0
votes

I'm currently trying to create my own analytics panel with the data I get off of BigQuery. I have all my data coming in correctly and am able to query each table individually or every table in a specific dataset but not query every dataset within a project.

To put it simply, I want to query every single table I have within BigQuery at once. The tables within BigQuery are being populated by Firebase Analytics and are likely to change without notice, add or remove one.

I'm aware of the method where you JOIN each table within a query but the values are hard coded. I need a way where I can provide a wildcard and automatically query every table.

Any help at all would be great, thanks!

2

2 Answers

6
votes

Unfortunately, you can't write a single query that can query all tables in all datasets without knowing the dataset names beforehand.

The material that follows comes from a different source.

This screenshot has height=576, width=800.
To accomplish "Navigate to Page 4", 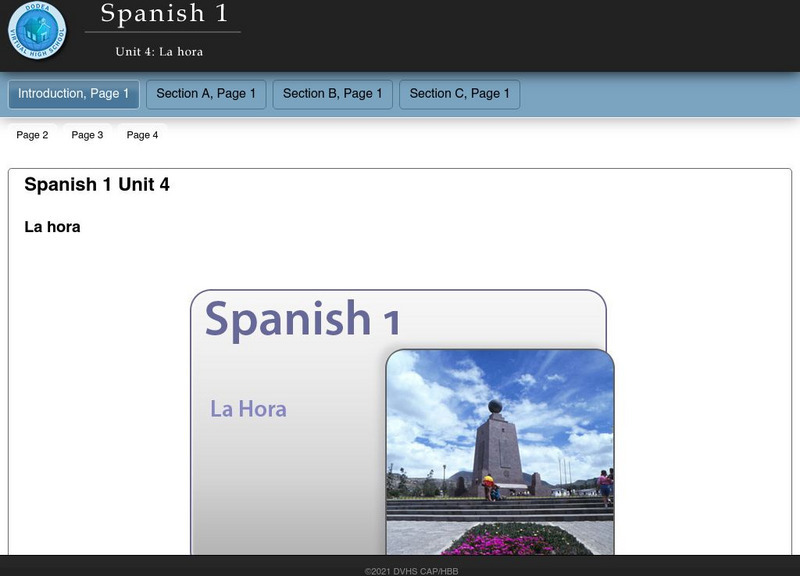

However, if you can programatically construct your query, you can use BigQuery's datasets.list API to get all the dataset names, and then construct a query that will get all tables within those datasets using table wildcards as described above.

1
votes

Have you seen the documentation on wildcard tables? The example it gives is:

#standardSQL
SELECT
  max,
  ROUND((max-32)*5/9,1) celsius,
  mo,
  da,
  year
FROM
  `bigquery-public-data.noaa_gsod.gsod19*`
WHERE
  max != 9999.9 # code for missing data
  AND _TABLE_SUFFIX BETWEEN '29'
  AND '40'
ORDER BY
  max DESC;

Wildcard tables apply at the table level, though--not the dataset level--so you would still need to perform a union between the tables from all of your datasets, e.g.:

SELECT *
FROM (
  SELECT * FROM `first-dataset.*` UNION ALL
  SELECT * FROM `second-dataset.*` UNION ALL
  SELECT * FROM ...
);